Once the lymph channels are blocked, one may open into the kidney hilum or ureter or sometimes into the bladder and chyle can leak into the urinary tract resulting in milky white urine. Blood sometimes mixes with the urine resulting in haemato-chyluria.

Usually the condition is self-limiting and can sometimes lead to complications. Symptoms of chyluria can include dysuria (pain when urinating), hematuria (blood in urine), urinary tract infections; and, in more severe cases, weight loss, hypoproteinemia, and immunosuppression. If left untreated, chronic chyluria can lead to malnutrition and fat-soluble vitamin deficiency.

==Causes==
Chyluria is often caused by filariasis due to the parasite Wuchereria bancrofti, a thready nematode which lodges the lymph channels.
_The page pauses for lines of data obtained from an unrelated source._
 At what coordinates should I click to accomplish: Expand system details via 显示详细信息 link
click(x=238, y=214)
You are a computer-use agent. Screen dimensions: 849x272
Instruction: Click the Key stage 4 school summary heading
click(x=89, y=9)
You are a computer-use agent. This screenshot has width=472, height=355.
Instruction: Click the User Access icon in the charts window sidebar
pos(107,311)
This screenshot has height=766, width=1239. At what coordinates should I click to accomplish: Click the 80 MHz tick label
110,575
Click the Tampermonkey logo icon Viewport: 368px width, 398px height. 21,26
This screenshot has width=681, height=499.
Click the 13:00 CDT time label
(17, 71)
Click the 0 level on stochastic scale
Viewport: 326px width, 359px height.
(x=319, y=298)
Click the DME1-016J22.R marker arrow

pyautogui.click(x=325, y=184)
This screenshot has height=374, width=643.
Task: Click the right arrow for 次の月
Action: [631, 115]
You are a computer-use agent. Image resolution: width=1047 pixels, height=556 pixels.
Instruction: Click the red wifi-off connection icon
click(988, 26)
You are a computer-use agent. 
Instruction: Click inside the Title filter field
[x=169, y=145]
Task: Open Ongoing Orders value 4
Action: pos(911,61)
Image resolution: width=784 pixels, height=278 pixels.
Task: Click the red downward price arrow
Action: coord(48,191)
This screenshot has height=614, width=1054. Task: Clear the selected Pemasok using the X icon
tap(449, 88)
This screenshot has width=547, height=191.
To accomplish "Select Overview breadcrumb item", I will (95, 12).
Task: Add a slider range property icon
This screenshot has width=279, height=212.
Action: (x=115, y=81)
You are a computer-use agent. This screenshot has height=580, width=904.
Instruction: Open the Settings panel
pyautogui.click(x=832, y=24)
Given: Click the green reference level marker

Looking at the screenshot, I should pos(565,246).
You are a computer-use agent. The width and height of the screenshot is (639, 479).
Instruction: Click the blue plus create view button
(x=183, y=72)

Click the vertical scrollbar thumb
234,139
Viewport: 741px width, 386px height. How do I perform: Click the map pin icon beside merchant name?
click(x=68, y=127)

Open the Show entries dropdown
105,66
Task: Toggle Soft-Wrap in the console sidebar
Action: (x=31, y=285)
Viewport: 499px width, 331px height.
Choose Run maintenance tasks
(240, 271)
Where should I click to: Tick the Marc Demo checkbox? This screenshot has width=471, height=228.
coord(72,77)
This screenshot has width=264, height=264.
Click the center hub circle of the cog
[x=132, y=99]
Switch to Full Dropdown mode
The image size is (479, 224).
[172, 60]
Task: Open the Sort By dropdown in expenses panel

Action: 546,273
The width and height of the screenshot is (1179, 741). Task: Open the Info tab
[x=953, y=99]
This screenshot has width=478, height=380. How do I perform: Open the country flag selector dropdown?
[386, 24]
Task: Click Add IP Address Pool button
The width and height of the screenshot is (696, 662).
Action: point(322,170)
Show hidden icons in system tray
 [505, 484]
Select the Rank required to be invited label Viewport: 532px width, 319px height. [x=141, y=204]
The parasitic infection can lead to obstruction of peripheral lymphatic vessels and increased pressure within the vessels causing collateral flow of the lymph, redirecting the lymph flow from the intestinal lymphatic vessels into the lymphatic vessels of the kidney and ureter. Because of obstruction, subsequent local inflammation of the area leads to dilation of the lymph vessels and the development of a urinary fistulae due to rupture of the lymphatic vessel, which allows for the passage of white blood cells, fat, and fat-soluble vitamins into the urine. Additionally, lymphatic malformations, blunt or penetrating trauma, surgery complications, non-parasitic infections, malignant tumors, and pregnancy are all possible non-parasitic causes of chyluria, with lymphatic channel malformations being the most common.

==Treatment==
In order to diagnose this condition, urinalysis, triglyceride tests, ultrasonography, lymphangiography, and/or endoscopy may be performed to identify the presence of fats in the patient’s urine. Following a low fat and high fluid diet is recommend for managing symptoms.

Medicines that inhibit cholesterol absorption in the small intestine, such as Ezetimibe, may be effective treatments in some patients.

An anti-filarial drug, such as diethylcarbamazine, may be prescribed. Severe damage to lymph channels may require surgery.
Sclerotherapy with instillation of 1% of silver nitrate or povidone iodine (2ml of 5% + 8ml distilled water).